Is it possible in general, if $A,B,C,X,Y$ are square and of the same dimensions? If so, does it generalize to non-square matrices (using a pseudoinverse)? I'm doing some curve fitting in which I have to estimate the two independent polarizations of a signal given the data from multiple detectors and the scalar response function for each polarization (LIGO data analysis). Being able to rewrite the equation above in general would make it possible to express fitted values as seen from multiple detectors (Y) as an explicit function of X, the data seen at each detector, and would enable a generalized cross-validation calculation to choose a regularization parameter.
Thanks.
No.
Starting with the matrix equation $AX=YB$, assuming you can invert $B$, you can write $Y = AXB^{-1}$. Now, each element of $Y$ is a linear combination of all elements of $X$.
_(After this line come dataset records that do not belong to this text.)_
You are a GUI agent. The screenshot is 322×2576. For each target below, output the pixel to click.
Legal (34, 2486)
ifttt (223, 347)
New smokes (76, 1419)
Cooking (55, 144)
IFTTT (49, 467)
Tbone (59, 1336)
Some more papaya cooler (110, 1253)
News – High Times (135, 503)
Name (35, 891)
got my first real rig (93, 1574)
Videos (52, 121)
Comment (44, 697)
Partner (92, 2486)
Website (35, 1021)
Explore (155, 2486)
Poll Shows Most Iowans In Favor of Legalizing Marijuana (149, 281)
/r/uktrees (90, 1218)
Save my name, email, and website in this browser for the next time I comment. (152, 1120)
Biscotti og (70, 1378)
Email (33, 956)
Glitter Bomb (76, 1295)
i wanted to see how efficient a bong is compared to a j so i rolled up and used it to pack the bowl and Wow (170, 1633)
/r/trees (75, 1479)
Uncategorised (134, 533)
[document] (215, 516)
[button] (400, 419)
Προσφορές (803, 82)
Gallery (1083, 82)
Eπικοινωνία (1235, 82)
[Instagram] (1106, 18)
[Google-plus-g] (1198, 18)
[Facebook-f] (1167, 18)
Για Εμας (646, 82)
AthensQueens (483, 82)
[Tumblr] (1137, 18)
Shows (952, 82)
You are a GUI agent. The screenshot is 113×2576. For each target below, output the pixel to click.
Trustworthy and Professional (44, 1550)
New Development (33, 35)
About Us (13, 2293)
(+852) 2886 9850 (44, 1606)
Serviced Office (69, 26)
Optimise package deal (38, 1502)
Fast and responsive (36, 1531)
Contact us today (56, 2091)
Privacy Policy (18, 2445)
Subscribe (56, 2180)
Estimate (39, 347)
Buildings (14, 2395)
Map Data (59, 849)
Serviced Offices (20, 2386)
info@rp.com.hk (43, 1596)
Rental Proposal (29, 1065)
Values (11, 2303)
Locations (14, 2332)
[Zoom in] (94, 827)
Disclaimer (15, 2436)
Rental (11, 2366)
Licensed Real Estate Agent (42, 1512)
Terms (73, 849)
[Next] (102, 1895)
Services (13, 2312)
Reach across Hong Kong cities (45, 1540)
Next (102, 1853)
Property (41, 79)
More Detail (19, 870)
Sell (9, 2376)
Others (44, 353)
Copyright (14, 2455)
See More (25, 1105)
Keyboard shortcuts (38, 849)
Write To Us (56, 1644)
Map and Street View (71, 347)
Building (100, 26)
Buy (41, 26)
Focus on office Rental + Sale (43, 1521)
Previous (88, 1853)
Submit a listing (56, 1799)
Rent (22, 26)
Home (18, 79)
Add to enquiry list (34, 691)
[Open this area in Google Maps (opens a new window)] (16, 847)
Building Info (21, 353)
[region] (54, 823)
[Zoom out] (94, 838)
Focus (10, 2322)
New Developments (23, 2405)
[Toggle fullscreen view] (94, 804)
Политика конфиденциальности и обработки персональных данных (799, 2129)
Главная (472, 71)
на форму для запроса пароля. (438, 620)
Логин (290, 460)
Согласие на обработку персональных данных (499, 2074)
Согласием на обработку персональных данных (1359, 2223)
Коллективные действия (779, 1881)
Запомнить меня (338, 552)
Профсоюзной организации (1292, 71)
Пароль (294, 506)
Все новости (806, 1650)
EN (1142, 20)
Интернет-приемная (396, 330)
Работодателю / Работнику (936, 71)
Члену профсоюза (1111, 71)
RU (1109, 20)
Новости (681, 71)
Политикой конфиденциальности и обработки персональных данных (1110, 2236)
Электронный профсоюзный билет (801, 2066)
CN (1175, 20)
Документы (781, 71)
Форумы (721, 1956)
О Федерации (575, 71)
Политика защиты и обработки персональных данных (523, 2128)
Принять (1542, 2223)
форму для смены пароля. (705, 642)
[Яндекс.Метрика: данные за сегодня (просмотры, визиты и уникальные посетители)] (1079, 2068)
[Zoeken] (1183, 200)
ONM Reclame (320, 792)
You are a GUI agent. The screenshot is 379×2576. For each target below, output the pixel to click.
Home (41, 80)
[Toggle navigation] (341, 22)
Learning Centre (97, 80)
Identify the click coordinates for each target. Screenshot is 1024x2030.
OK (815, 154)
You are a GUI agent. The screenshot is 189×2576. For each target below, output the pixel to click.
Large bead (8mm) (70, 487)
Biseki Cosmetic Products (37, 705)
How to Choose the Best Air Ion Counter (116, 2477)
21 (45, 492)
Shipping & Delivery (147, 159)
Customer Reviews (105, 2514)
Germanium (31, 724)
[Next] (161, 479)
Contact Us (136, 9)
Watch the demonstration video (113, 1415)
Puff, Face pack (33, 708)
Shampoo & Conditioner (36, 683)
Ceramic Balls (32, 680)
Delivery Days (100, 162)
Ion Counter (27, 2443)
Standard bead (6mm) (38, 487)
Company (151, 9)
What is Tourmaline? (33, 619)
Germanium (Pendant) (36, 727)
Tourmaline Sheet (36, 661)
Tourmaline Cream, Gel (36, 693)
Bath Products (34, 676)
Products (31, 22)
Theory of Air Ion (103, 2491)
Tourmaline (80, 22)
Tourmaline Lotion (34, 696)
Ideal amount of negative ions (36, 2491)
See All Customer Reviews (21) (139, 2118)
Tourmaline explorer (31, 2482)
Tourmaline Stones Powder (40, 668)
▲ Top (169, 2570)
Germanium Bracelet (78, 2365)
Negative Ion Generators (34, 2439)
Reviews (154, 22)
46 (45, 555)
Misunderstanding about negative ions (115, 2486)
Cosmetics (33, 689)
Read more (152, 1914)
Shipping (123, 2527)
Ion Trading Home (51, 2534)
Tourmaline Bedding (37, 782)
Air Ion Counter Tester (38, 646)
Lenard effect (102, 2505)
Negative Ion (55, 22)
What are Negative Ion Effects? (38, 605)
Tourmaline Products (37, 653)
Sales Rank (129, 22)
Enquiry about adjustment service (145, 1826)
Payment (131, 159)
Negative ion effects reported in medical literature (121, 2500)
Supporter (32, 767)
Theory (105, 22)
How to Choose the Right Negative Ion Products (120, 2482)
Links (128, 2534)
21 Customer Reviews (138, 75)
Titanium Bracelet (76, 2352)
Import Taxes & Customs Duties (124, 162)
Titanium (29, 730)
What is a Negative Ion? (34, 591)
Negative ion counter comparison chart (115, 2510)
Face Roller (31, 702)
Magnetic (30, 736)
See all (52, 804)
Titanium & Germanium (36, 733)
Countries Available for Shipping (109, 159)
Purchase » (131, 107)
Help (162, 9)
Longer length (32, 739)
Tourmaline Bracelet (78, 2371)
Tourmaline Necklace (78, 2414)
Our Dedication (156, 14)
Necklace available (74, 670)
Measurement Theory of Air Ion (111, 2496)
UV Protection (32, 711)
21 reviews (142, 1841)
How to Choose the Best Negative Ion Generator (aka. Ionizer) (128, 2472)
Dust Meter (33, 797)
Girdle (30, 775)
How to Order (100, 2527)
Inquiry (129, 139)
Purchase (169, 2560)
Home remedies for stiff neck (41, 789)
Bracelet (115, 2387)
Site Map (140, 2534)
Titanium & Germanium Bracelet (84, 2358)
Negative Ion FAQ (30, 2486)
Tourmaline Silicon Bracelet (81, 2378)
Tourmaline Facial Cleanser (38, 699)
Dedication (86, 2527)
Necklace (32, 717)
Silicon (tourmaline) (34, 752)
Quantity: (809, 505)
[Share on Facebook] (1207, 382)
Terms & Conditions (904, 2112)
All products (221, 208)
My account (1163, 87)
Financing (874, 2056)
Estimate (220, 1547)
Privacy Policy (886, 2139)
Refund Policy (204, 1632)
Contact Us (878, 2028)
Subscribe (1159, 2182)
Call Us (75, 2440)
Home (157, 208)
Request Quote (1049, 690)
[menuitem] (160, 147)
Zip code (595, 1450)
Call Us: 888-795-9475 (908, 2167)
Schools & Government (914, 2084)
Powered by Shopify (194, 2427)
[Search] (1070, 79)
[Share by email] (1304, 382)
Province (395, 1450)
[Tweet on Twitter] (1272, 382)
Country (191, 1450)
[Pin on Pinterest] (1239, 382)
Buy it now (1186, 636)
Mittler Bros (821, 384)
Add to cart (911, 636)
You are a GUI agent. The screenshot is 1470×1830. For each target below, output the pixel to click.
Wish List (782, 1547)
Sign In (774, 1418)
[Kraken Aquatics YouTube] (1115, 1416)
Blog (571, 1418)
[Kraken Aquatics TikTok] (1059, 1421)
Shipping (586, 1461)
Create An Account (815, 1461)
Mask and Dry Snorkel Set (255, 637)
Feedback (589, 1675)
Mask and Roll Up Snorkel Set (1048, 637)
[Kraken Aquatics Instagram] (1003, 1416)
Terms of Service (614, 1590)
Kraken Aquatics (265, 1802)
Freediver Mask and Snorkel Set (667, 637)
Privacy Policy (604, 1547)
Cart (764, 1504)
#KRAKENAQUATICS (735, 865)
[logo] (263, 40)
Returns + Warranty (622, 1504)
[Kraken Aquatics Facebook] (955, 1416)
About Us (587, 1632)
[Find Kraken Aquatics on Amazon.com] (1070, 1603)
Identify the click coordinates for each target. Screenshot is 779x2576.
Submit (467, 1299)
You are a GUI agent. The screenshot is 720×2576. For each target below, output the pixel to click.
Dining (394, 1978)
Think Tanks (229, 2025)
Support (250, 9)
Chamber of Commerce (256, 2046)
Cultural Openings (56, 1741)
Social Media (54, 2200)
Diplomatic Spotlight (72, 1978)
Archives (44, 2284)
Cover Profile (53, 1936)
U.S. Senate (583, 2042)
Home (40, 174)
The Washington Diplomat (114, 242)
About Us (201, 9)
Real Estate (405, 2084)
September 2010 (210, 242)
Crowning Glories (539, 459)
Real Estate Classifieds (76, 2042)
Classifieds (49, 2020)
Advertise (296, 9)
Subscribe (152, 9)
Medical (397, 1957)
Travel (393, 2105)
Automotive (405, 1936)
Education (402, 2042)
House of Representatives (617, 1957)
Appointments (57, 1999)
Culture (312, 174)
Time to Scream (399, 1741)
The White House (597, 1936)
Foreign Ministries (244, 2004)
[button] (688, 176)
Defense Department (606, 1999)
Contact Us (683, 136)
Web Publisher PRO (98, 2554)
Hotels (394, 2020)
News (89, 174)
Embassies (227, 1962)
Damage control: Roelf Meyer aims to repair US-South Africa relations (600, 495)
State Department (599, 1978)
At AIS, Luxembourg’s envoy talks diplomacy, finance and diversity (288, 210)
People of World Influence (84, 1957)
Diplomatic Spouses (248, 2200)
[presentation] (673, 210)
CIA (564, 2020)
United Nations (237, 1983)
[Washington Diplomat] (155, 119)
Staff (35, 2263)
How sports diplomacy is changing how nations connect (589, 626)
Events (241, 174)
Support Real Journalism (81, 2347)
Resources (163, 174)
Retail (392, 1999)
Now look at $Y=CX$. Each element of $Y$ is a linear combination only of the corresponding column of $X$ (but not the row).
The matrix equation does related the elements of $X$ and $Y$ linearly, however, so you can write $\mathrm{vec}(Y) = C\,\mathrm{vec}(X)$ where you write out each matrix as a strung out vector. This means that $C$ is a $n^2 \times n^2$ matrix if your original matrices were $n\times n$.